┌──
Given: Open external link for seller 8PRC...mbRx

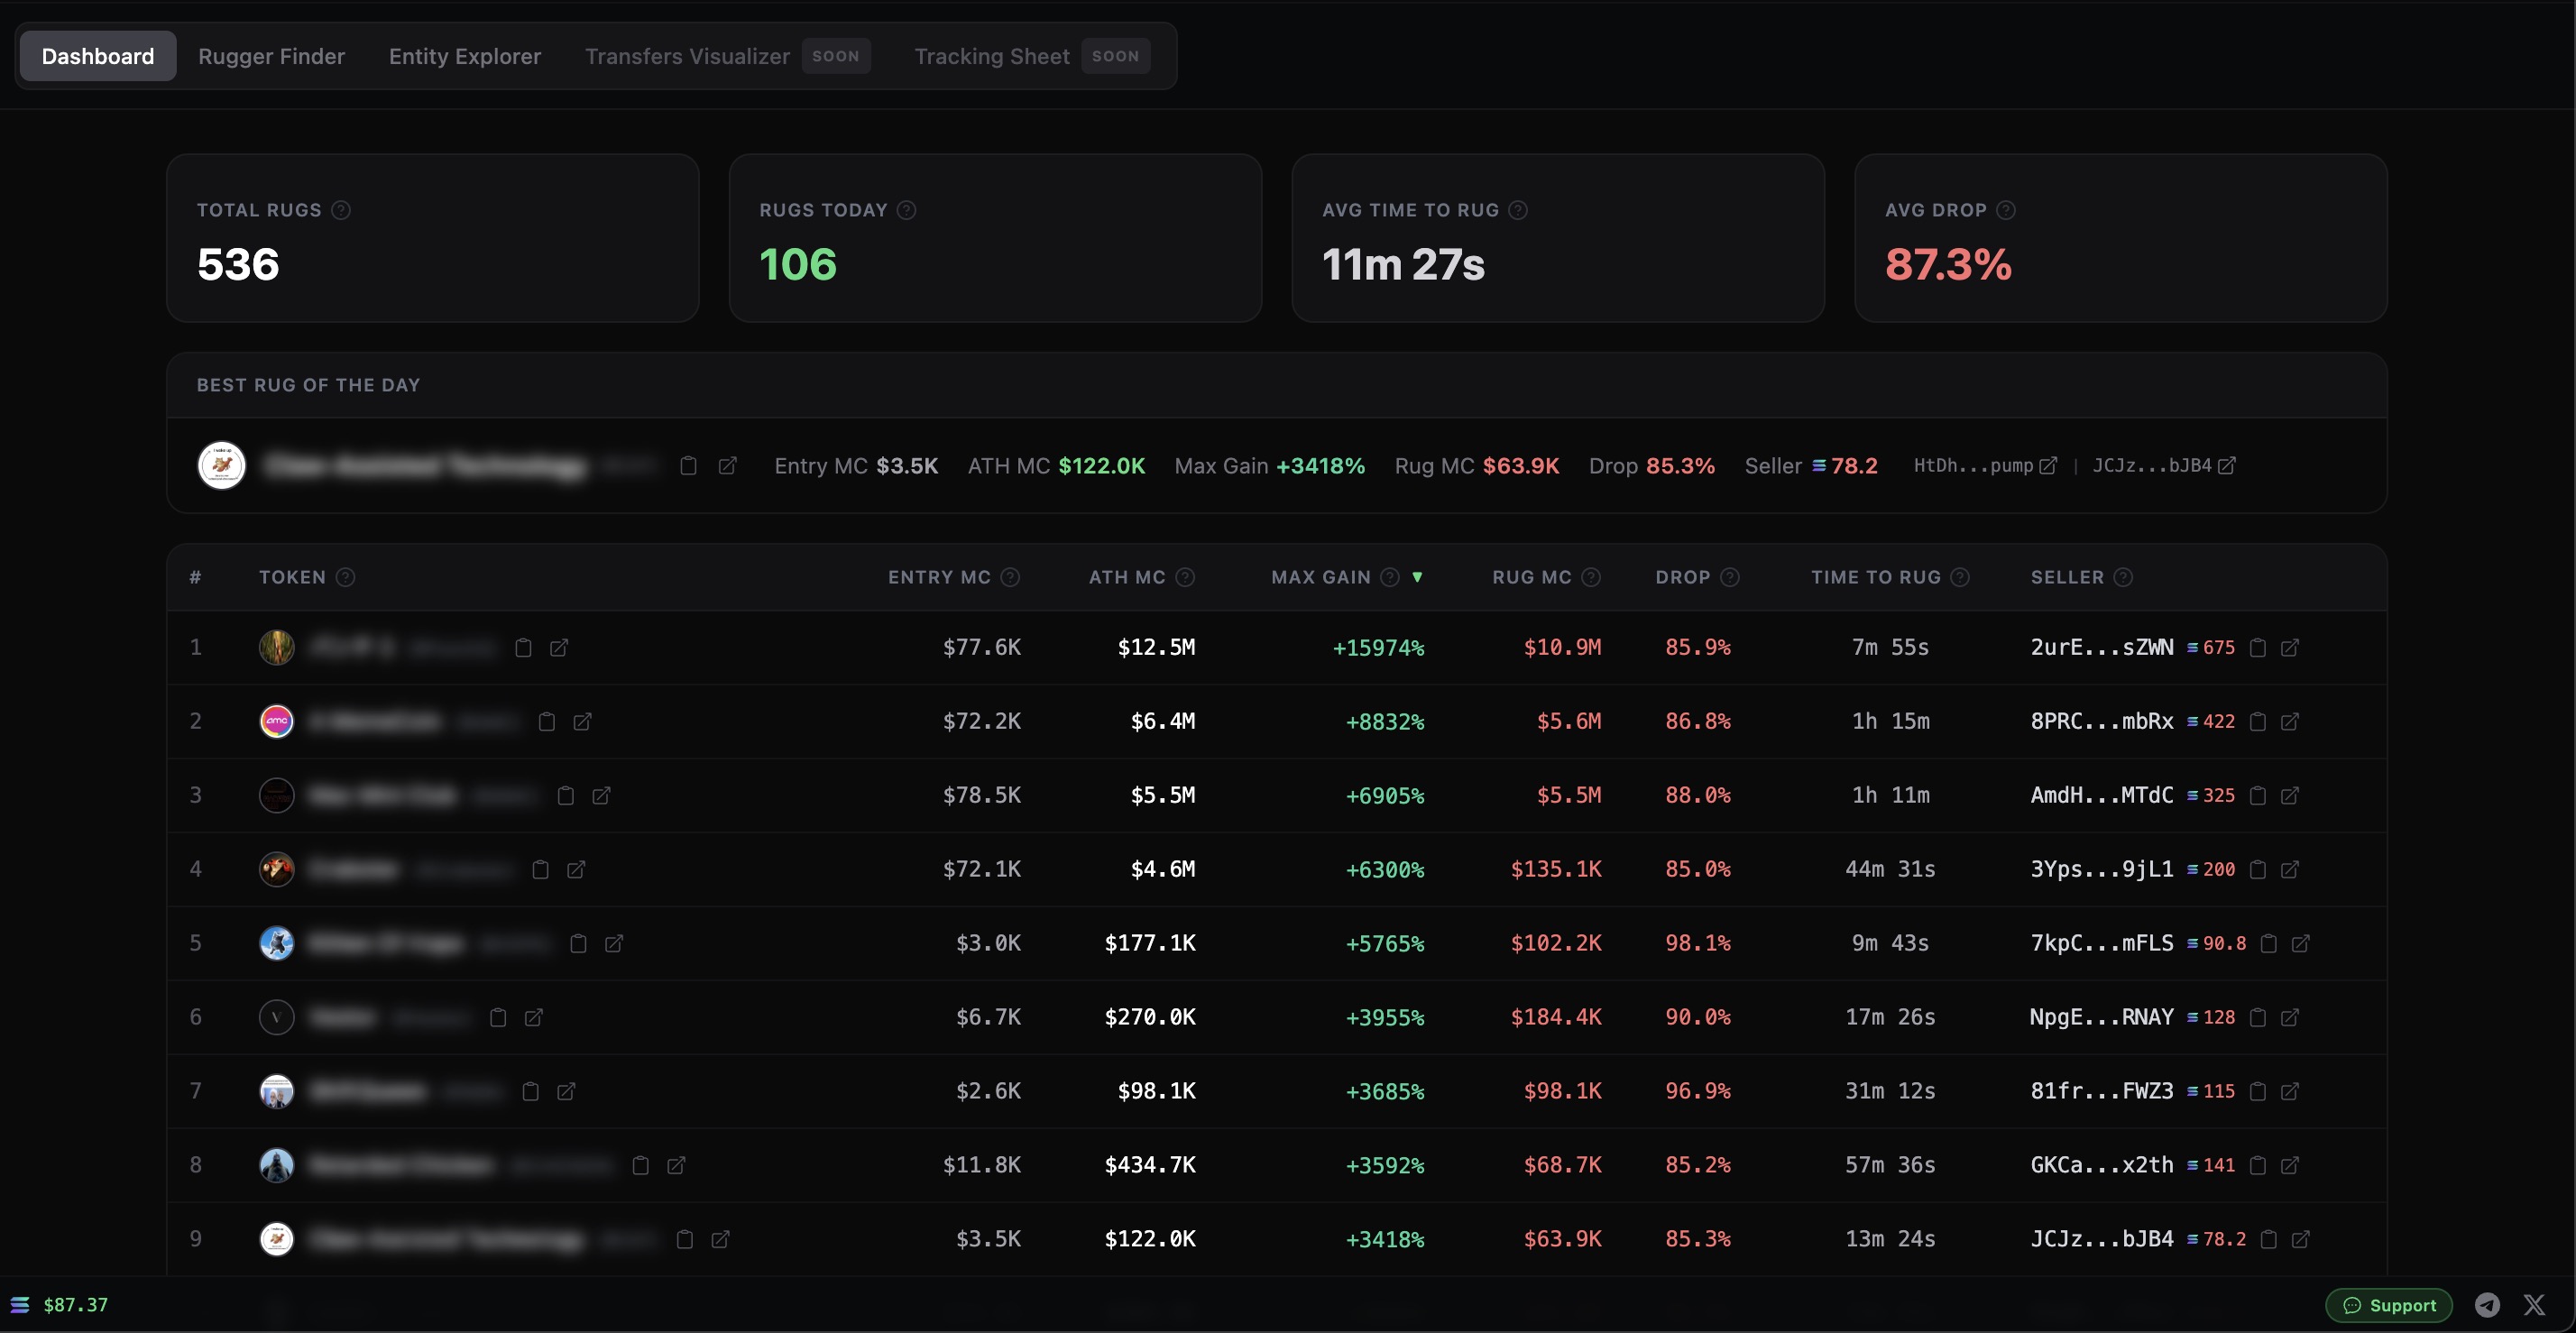Looking at the screenshot, I should click(2290, 722).
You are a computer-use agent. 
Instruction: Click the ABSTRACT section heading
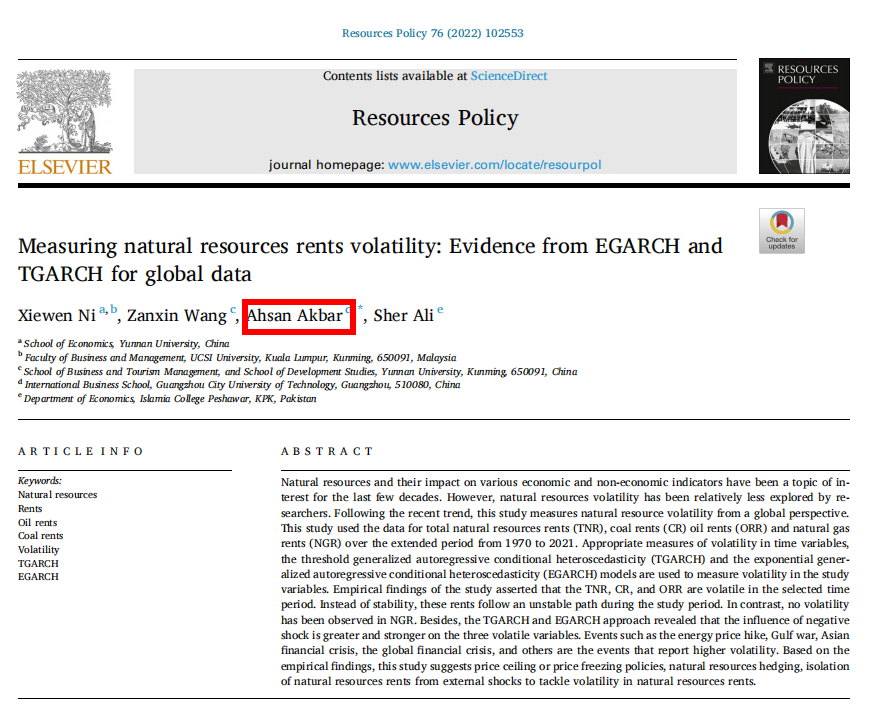tap(327, 451)
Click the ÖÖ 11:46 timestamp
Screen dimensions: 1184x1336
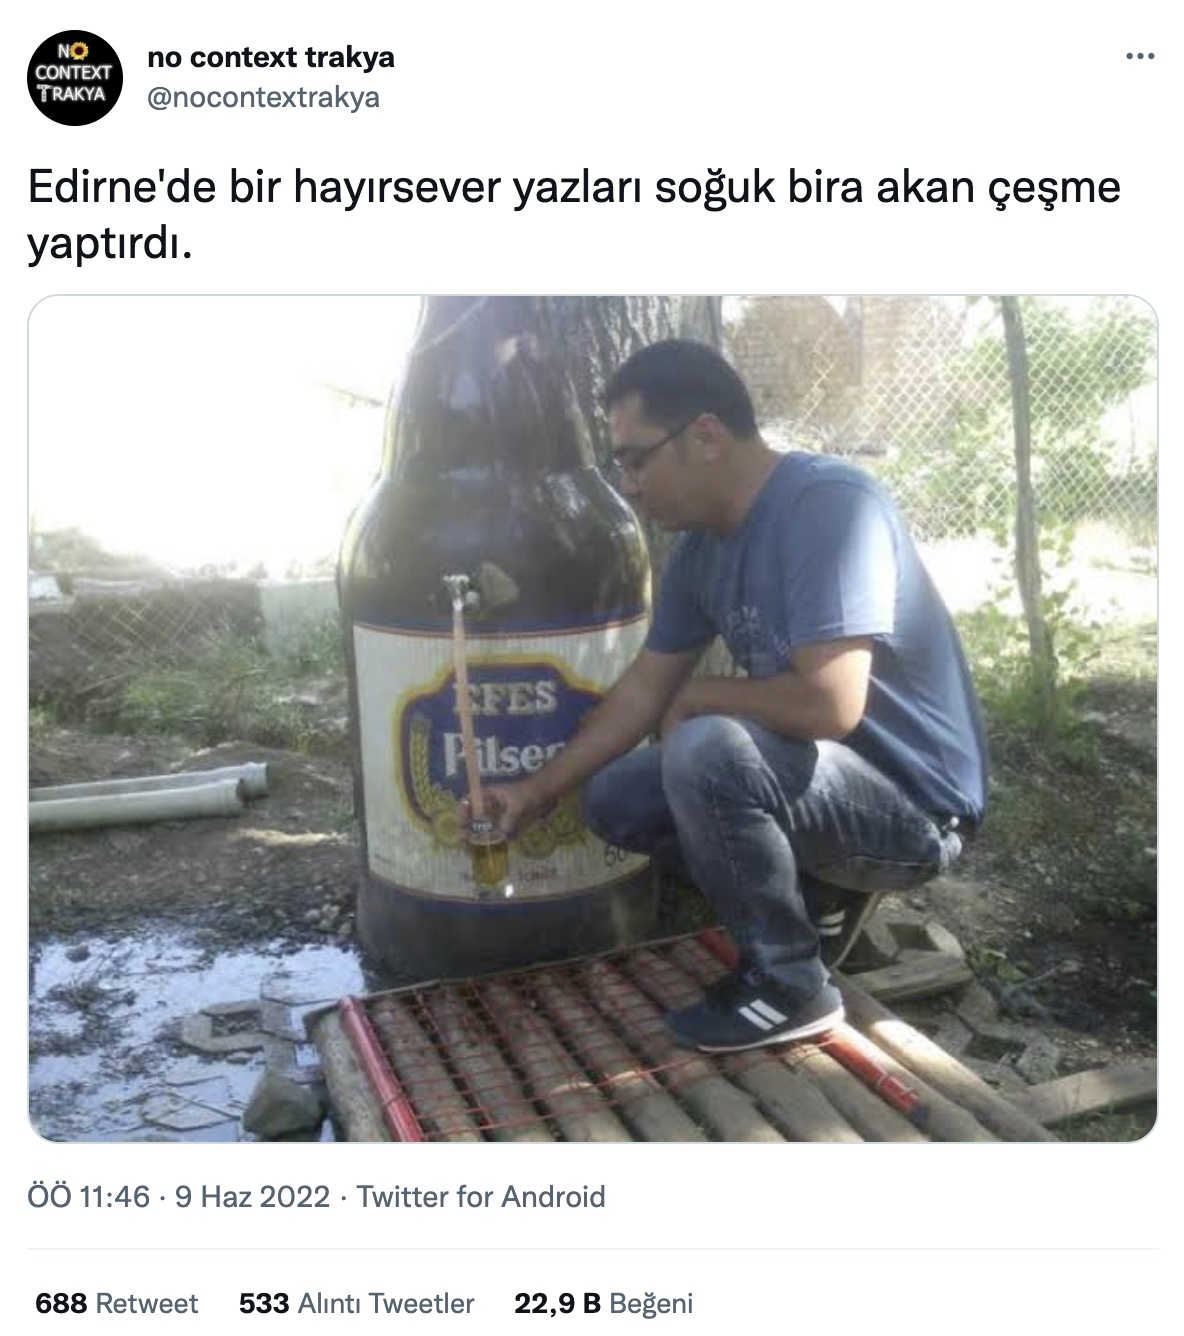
└──
Task directions: Rewrite all of the data above with "heading" changed to "title" and everything else kept the same. Leave the pictures out.

Correct answer:
Given: Open external link for seller 8PRC...mbRx

Looking at the screenshot, I should click(2290, 722).
You are a computer-use agent. 
Instruction: Click the ABSTRACT section title
tap(327, 451)
Click the ÖÖ 11:46 timestamp
Screen dimensions: 1184x1336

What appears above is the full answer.